Lexus GS450h | Inside

Things start to look up for the GS once you step inside. The wood, the leather, the stitching, the headliner, and everything else you’re supposed to touch is top-notch. The material quality is everything you’d expect from a new Lexus. Adjusting the seats is pretty straightforward, and (once you get them dialed in) they are excellent, and there’s plenty of room front and rear for four adults to cruise comfortably on extended highway journeys.

In my opinion, the contrast between the dark leather and metals and light woods really works – but that, too, got mixed reviews. The wife, for example, hated the GS450h’s interior layout. Like, really, weirdly hated it. “I could see guys liking it,” she said. “The kind of guys who hit on their nanny.”

After that little gem of a one-sentence review, she refused to go anywhere in the Lexus. Which, honestly, was fine with me, because …


Lexus GS450h | Infotainment

… the infotainment system is horrible.

For those of you who bemoan the fact that so many modern car reviews have become, in essence, infotainment system reviews, consider this your stop. That’s because this is an $80,000, 2014 Lexus GS450h Hybrid sports sedan – a car that is supposed to be this technologically advanced, premium, high-end thing – but its driving experience utterly and completely let down by its overly involved infotainment system. The infotainment system is such a pain in the a**, in fact, that my hatred of it dominates my memory of this car.

Sharp-eyed readers of Gas 2 might remember that the CT200h F Sport I drove last winter had a similar infotainment system, and that I found its center console mouse-y thing to be fairly intuitive. So, what changed?

When I drove the CT200h, I knew where I was going. Armed with a fancy-schmancy Lexus GS450h, however, I made the mistake of wanting to take the thing somewhere I don’t usually go: Geneva, IL.

Geneva, for those of you not in the know, is a small, upscale Western suburb of Chicago about 30 miles outside the city that’s known for its restaurants, boutiques, antique shops, and for being located right on the gorgeous Fox River. The wife and I got married out in Geneva, and hadn’t been out there since – so, time to get on the GPS and … wait, what?

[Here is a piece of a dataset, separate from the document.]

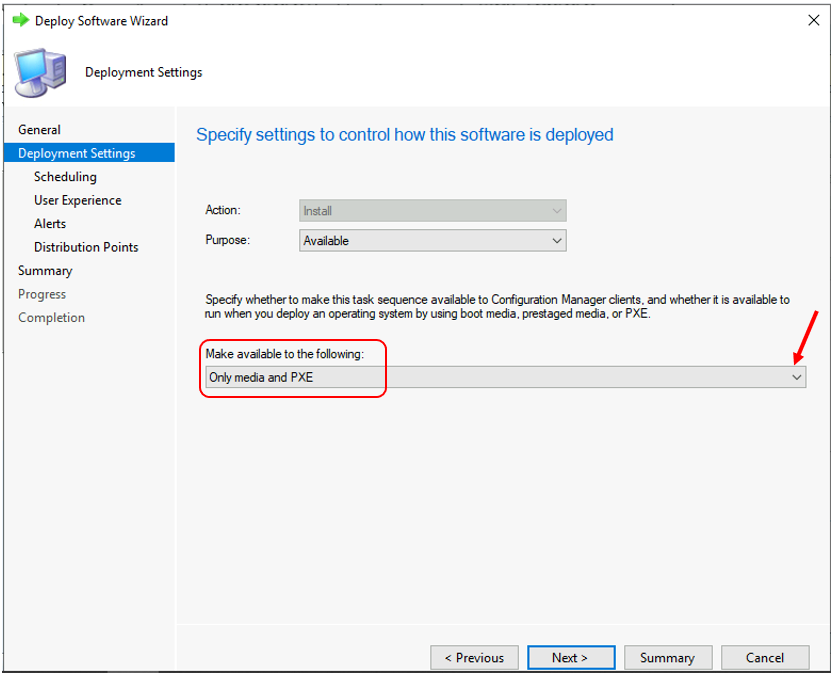Open the General wizard page
This screenshot has width=836, height=676.
(x=40, y=130)
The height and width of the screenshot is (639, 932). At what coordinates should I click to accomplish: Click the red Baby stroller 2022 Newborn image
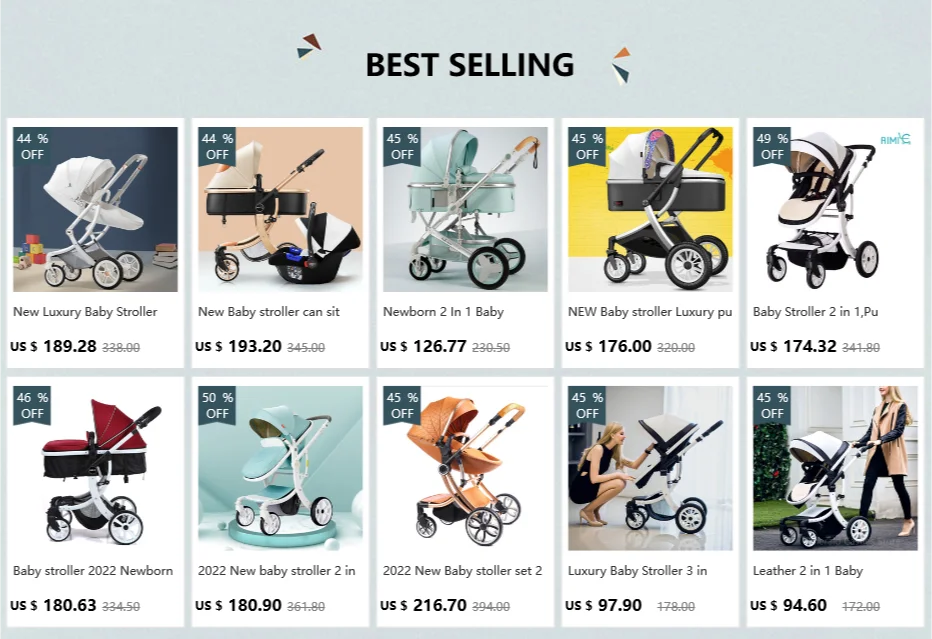[95, 468]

Clicking doesn’t do what you think it will. Neither does “Menu”. A few wrong clicks, and you’re downloading service bulletins. Meanwhile, that icon that says “Destination Assist” that looks like it will connect you, OnStar-style, to someone who can’t help, like, at all. Once I finally got to a map screen, shown, it was not only off – that happens, and usually clears up once you start moving – but the directions it gave me on the move didn’t make any sense.

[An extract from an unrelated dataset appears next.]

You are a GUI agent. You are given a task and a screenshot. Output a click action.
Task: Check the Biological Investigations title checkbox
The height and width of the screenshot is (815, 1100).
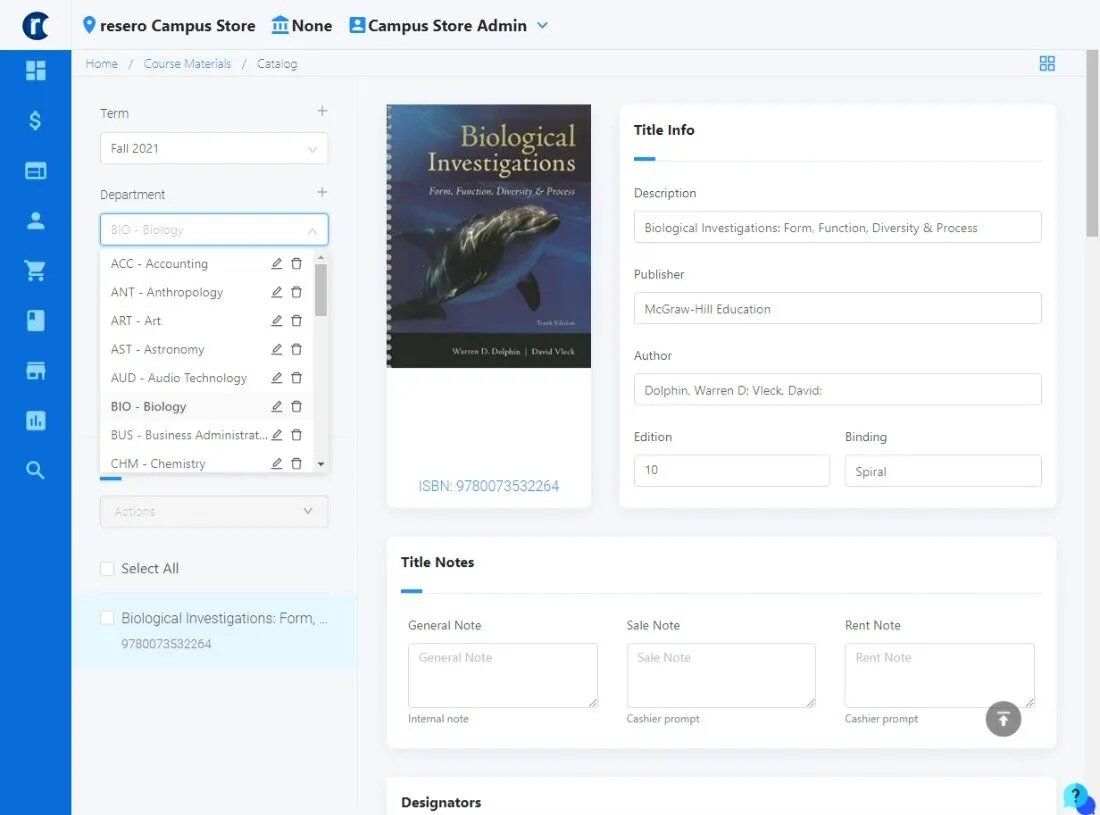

Less than 20 minutes into the drive, I was frantically clicking at the Lexus’ mouse to cancel the directions – this whole time, by the way, looking at the screen and not, you know, at the road. Thank God the 2014 Lexus GS450h earned a spot on the IIHS’ 2014 top safety pic- wait. It didn’t? Fantastic.

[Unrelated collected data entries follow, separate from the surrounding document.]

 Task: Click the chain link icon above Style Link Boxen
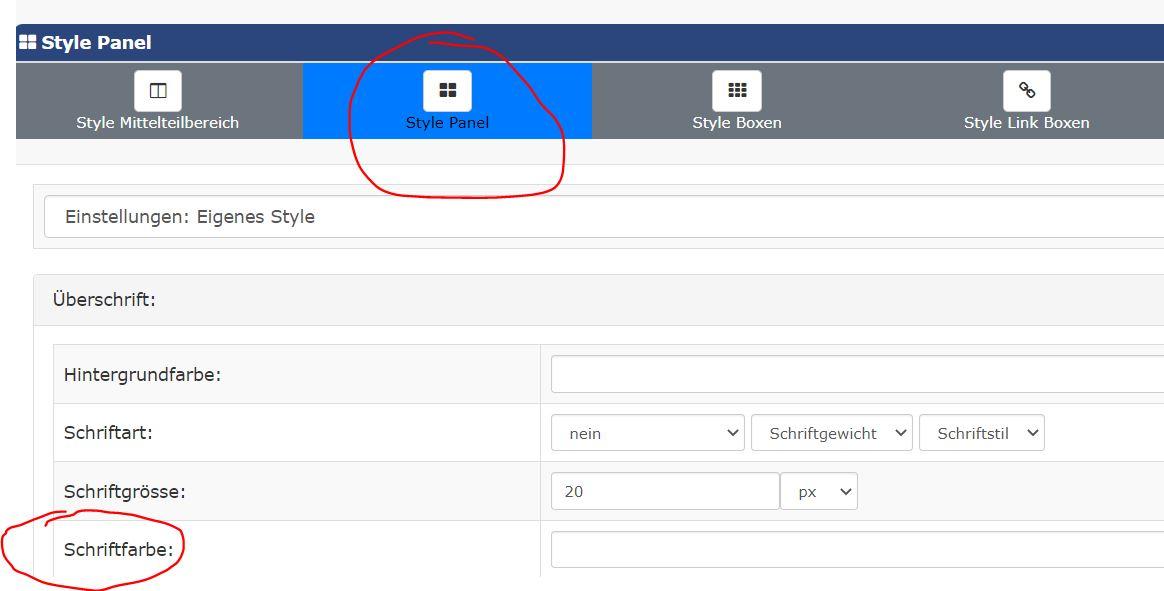pyautogui.click(x=1026, y=91)
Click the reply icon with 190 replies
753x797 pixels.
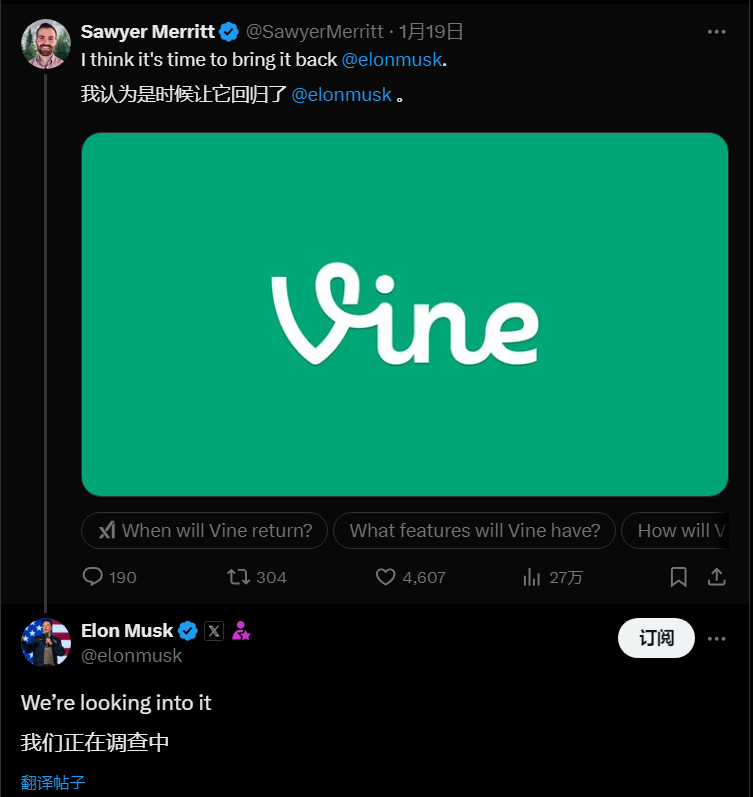point(93,577)
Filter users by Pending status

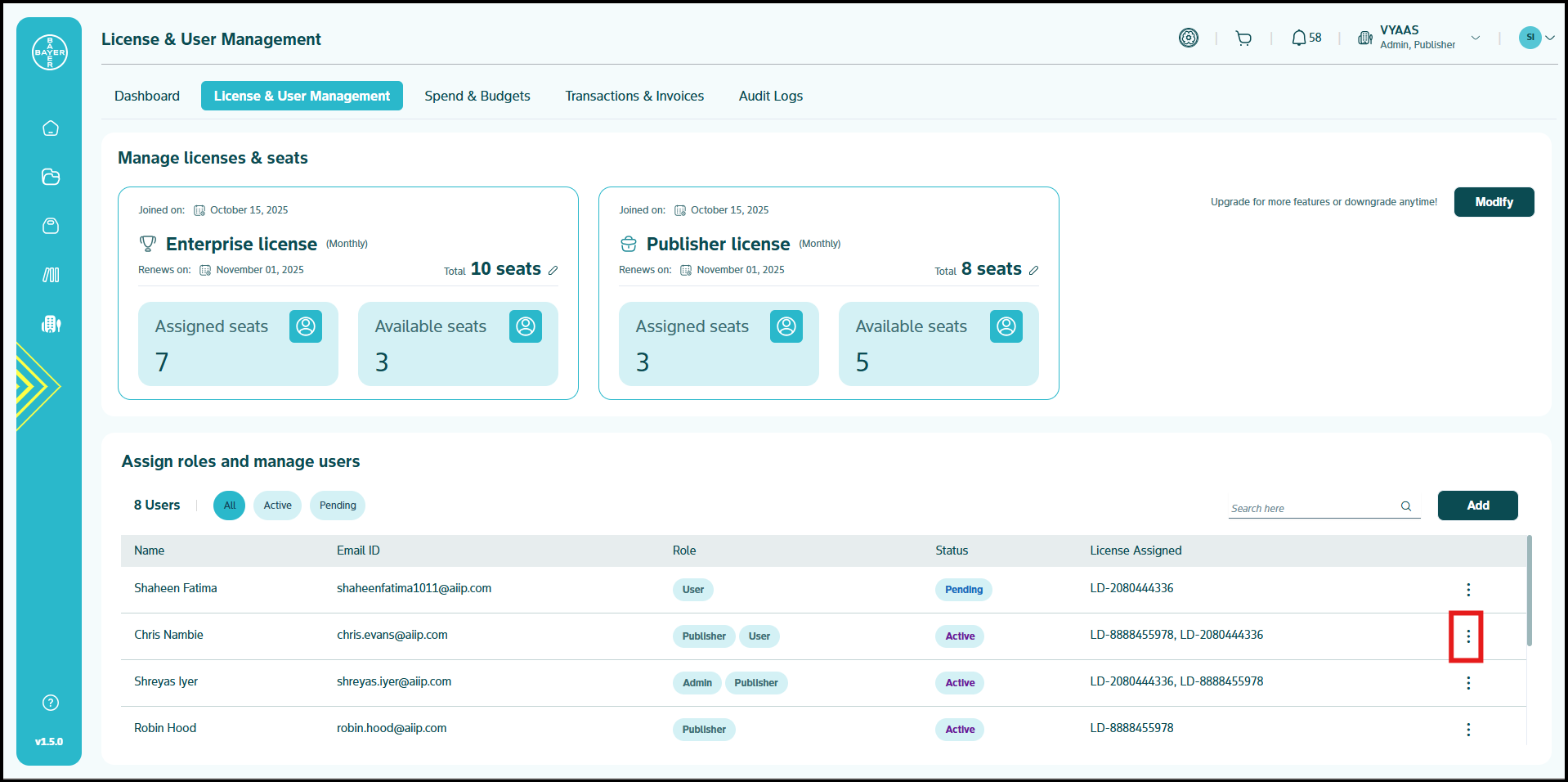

Lexus GS450h | Final Thoughts

I always hear that, if you have nothing nice to say, you shouldn’t say anything at all. That’s not the case here, and the 2014 Lexus GS450h isn’t a totally bad car. Despite the fact that I didn’t drive it very much, I consistently out-performed the EPA’s 31 MPG combined rating (per the car’s trip computer), and the 338 HP GS Hybrid responded quite positively to stabs at the throttle in both “Sport” and “Normal” driving modes. In Eco and EV modes the GS cruised around Oak Park noiselessly enough, and the transition to ICE power was utterly seamless. As a machine, then, it’s a fantastic thing.

As a thing that you’re supposed to interact with, however?

More than any other tester I’ve driven this past year, it filled me with the idea that an artificial intelligence could be totally malicious and filled with hate. I was thrilled to give the Lexus GS450h and its awful mouse-ball deal back to its corporate masters, and I sincerely hope it doesn’t read this review/remember where I live.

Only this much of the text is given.